Cultural significance
UNESCO inscribed the Late Baroque Towns of the Val di Noto, including Catania, on the World Heritage List in 2002, recognising the post-1693 reconstruction as an outstanding achievement of urban planning and architectural invention. Catania is the birthplace of the composer Vincenzo Bellini (1801–1835), whose operas shaped the bel canto tradition; his tomb is in the cathedral and the Teatro Massimo Bellini remains a leading opera house.

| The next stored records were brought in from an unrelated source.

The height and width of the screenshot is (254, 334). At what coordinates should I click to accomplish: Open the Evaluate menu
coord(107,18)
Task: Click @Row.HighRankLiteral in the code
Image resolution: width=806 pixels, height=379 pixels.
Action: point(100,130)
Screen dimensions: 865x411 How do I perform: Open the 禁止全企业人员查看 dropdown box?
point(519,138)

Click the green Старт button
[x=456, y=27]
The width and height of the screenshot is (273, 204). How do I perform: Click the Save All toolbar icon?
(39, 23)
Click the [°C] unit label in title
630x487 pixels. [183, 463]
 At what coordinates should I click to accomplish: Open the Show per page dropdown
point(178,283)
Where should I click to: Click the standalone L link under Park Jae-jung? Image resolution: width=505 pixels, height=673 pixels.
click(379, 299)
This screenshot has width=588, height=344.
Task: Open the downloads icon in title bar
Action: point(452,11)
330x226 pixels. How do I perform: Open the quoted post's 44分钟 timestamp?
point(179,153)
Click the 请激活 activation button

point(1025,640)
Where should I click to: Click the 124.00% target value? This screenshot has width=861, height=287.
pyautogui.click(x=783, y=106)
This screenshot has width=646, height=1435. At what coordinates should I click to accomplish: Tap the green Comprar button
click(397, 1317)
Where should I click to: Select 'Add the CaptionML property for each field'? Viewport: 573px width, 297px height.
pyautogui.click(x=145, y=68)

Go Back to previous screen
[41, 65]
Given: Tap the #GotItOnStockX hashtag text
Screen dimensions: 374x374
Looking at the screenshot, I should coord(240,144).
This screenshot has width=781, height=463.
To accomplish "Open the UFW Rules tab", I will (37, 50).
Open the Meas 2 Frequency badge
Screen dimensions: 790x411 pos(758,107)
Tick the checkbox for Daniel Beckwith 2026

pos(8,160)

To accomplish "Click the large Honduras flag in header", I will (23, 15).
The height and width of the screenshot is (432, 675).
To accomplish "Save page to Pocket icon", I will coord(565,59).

The city’s combination of ancient history, volcanic geology, Baroque urbanism, and living popular culture — expressed through its food markets, street food traditions, and festivals — makes it one of the most layered and compelling destinations in southern Italy.
Practical information
- Key sites
- Piazza del Duomo, Cathedral of Sant’Agata, Fontana dell’Elefante, La Pescheria, Teatro Massimo Bellini, Castello Ursino, Via Etnea
- Cathedral hours
- Monday–Saturday 07:30–12:00 and 16:00–19:00; Sunday 07:30–12:30 — verify on official website
- Admission
- Cathedral and most squares free; Castello Ursino admission charged
Getting there
Catania Fontanarossa Airport (CTA) is Sicily’s busiest airport, served by major European airlines and located just 5 km from the historic centre; buses (Alibus) and taxis connect it to the city in 15–20 minutes. By rail, Catania Centrale is the hub of the eastern Sicily network with connections to Messina (1 hr 20 min), Syracuse (1 hr), and Palermo (3 hrs via Messina). By road, the A18 motorway connects Catania to Messina in the north and Syracuse in the south; the A19 leads to Palermo. Within the historic centre, the historic tramway (Metro di Catania) and a network of bus lines serve the main squares and neighbourhoods.